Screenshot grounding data
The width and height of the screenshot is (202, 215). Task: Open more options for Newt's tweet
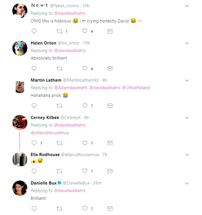click(x=187, y=6)
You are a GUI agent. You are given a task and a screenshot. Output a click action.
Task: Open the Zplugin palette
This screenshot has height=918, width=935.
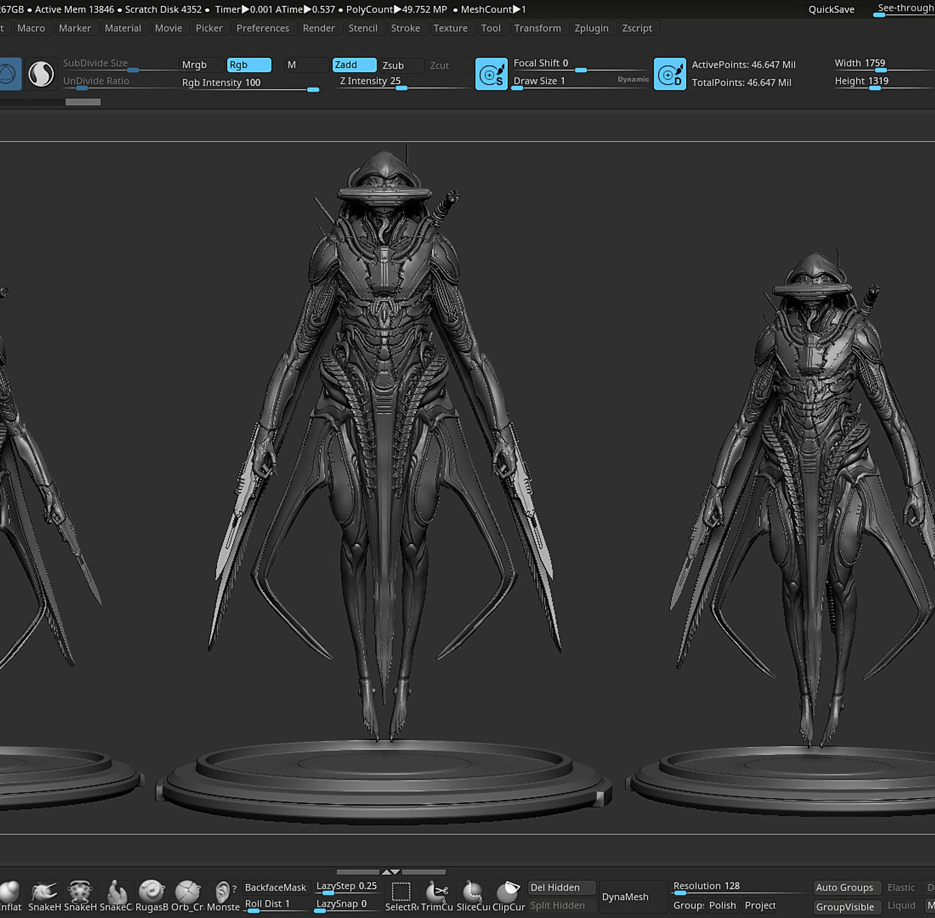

> _Your objective_
Your answer must be exactly the lines from the one with "Task: Open the Zplugin palette" through the final line of the data, with no pictures in it.

> _Result for this exercise_
Task: Open the Zplugin palette
This screenshot has height=918, width=935.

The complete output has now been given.